Award-winning teacher and mediation expert, Assistant Professor Thomas Tieku (photo courtesy the Centre for International Governance Innovation)

Thomas Tieku: serving the global community

Community engagement is one of the cardinal features of New College, but few people realize how many New College professors are involved in different causes at the local, national and global levels.

Jointly appointed to New College and the Munk School of Global Affairs at the University of Toronto, Assistant Professor Thomas Tieku of African Studies reflects on the work he does outside the classroom.

Like most of my colleagues, I wear many hats outside of the classroom, but the two works that take a considerable amount of my time when I am not teaching or doing research are anti-poverty initiatives and conflict mediation work.

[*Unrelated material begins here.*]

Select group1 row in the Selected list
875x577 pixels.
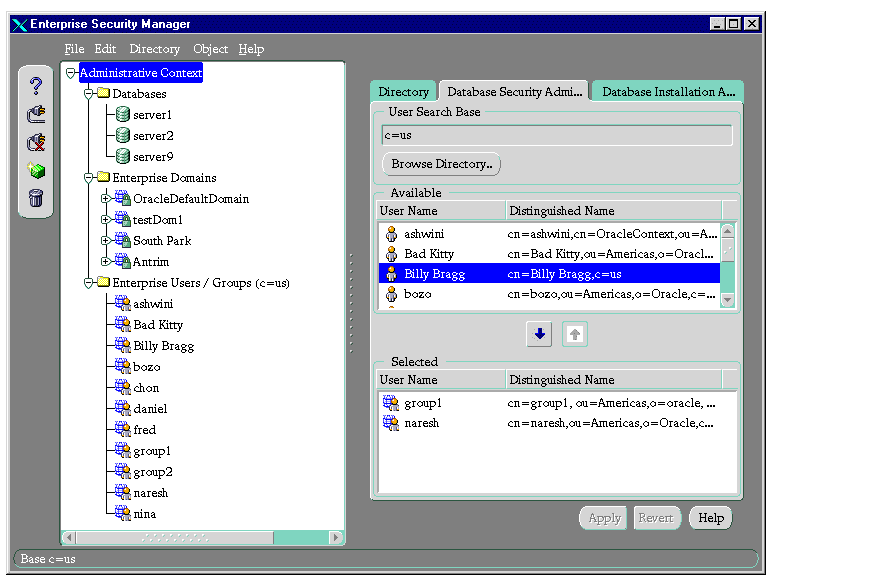tap(424, 403)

I am a member of a group of academics led by Yale University Philosopher Thomas Pogge who have come together under the auspices of the Academics Stand Against Poverty (ASAP) to build consensus on effective anti-poverty objectives that will replace the expiring United Nations Millennium Development Goals (MDG) in 2015. In collaboration with a coalition of over 380 Civil Society Organizations, ASAP is providing academic input to the United Nations’ post-MDG High Level Panel, led by the British Prime Minister David Cameron. This is very timely and important work, and ASAP has already introduced a number of items to UN’s official agenda, including a requirement that participation of those living in poverty be made a prerequisite for post-MDG success.

I have also had the privilege to provide expertise in the mediation of several civil wars. Since the mediation work is done on a strictly confidential basis, I unfortunately cannot speak of this work specifically here. I can however speak of the annual African Union High Level Retreat for Mediators and Special Envoys which I attend. The main goal the annual retreat is to provide opportunities for AU mediators to review successes and failures, and to draw lessons from the organization’s mediation in conflicts over the past 12 months. 

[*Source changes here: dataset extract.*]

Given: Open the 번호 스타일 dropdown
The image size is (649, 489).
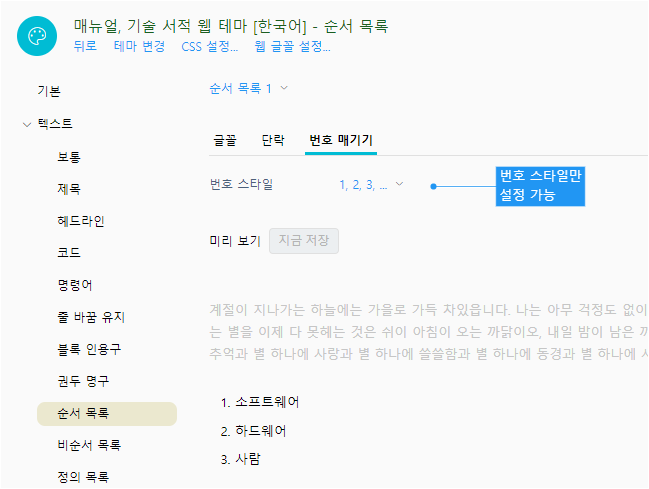Looking at the screenshot, I should click(x=371, y=184).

This year’s retreat was held in Cairo, Egypt from November 3-4, 2012, and brought together selected former African presidents, retired African UN diplomats, senior AU management, the leadership of the UN system, Western Ambassadors accredited to the AU and conflict management experts from Canada, France, United Kingdom and the United States of America.

This year I had the honour of addressing delegates on the topic of peace education in a plenary session, and was more than thrilled when the outcome document for this year’s retreat, titled The Cairo Declaration, included a suggestion for the AU to work towards the integration of peace education in African school curricula.

In ways that are not immediately obvious, these works enhance my teaching and the overall experiences of our students back at U of T. The mediation work often gives me new insights into the latest negotiation strategies, processes and tactics, which are then transmitted to the students in my classes. This ensures their coursework is both current and relevant for a changing world. They have also occasionally put me in a position to help students challenge conventional, outdated academic wisdom.

Through the mediation work, I have also been able to lay the groundwork for initiatives such as the International Course Module which provides opportunities for students to enhance and develop their analytical and research skills through international field trips that take place during reading week.

In February 2012, I led a group of 15 students from New College’s African Studies program to Addis Ababa, Ethiopia, where they met with officials from the African Union, the United Nations’ Economic Commission for Africa, the European Union delegation to the AU and the Canadian and American Embassies in Ethiopia. My work outside the classroom allowed me to create a bridge for our students to experience first-hand the organizations they had been reading about. (Photo courtesy Hillary Burch)

I am able to participate in these global initiatives mainly because I luckily found myself in New College where community engagement is celebrated. It is indeed gratifying to be part of a college which creates the necessary space for its faculty members to step outside of their comfort zones in the Ivory Tower to contribute to the greater good of their communities.